How much heat energy is given off when one kilogram of hydrogen gas at 25C and one atmosphere is combined with enough oxygen gas to make liquid water at 25C?
Write the equation.
Balance it.
dH = delta H.
dHrxn = (n*dHf products) - (n*dHf reactants)
I think I need more help. I tried but I think I'm going in circles on this one and not thinking clearly at this point.
Look in your text, usually in the back of the book, and find the delta H formation values for these compounds/elements at 25 C. I think the value for liquid water, although I'm not sure, is about -285 kJ/mol. The value for elements is arbitrarily assigned zero.
So 2H2(g) + O2(g) ==> 2H2O(l)
Then dHrxn = (2*dHf H2O) - (2*dHf H2 + dHf O2)
Solve for dH rxn and that will be for 1 mol H2. Then scale it up to 1000 g H2.
To determine the amount of heat energy given off when hydrogen gas reacts with oxygen gas to form liquid water, we need to calculate the enthalpy change or heat of reaction (∆H) for the reaction.
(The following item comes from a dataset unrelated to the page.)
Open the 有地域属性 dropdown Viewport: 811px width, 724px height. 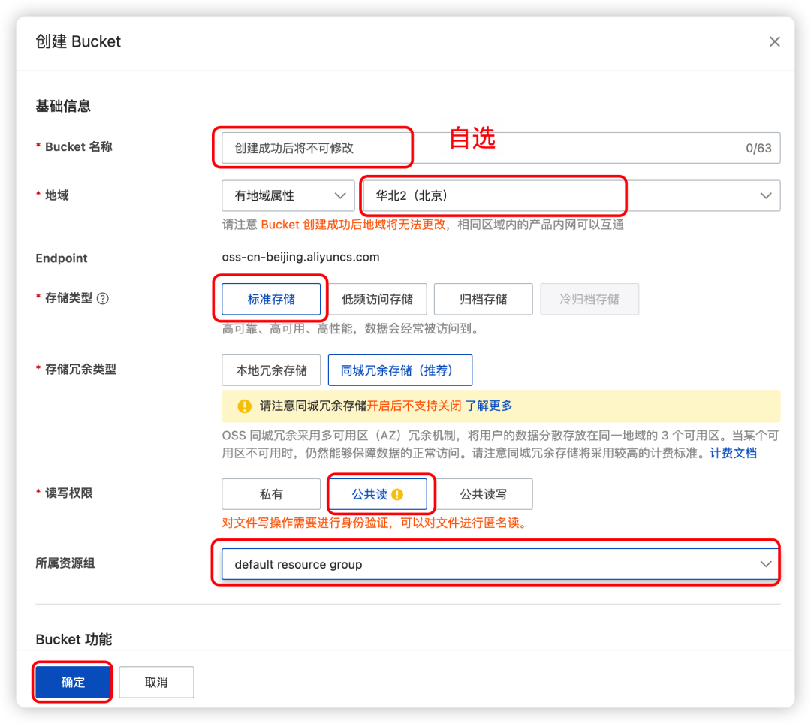pyautogui.click(x=288, y=195)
The balanced chemical equation for the reaction is:
2H₂(g) + O₂(g) → 2H₂O(l)
The enthalpy change (∆H) for this reaction is -286 kJ/mol, which means that when 2 moles of hydrogen gas react with 1 mole of oxygen gas to form 2 moles of liquid water, 286 kJ of heat energy is released.
To calculate the amount of heat energy released when one kilogram (1000 grams) of hydrogen gas reacts, we need to convert grams to moles and then multiply by the enthalpy change:
1 kg of hydrogen gas = 1000 grams
Molar mass of hydrogen (H₂) = 2 g/mol
Number of moles of hydrogen gas = (mass of hydrogen gas)/(molar mass of hydrogen)
= 1000 g / 2 g/mol
= 500 mol
Since 2 moles of H₂(l) release 286 kJ of heat energy, we can calculate how much heat energy is released by 500 moles:
Amount of heat energy released = (∆H) x (moles of H₂)
= -286 kJ/mol x 500 mol
= -143,000 kJ
Therefore, when one kilogram of hydrogen gas reacts with enough oxygen gas to form liquid water at 25°C and 1 atmosphere, approximately 143,000 kJ of heat energy is given off.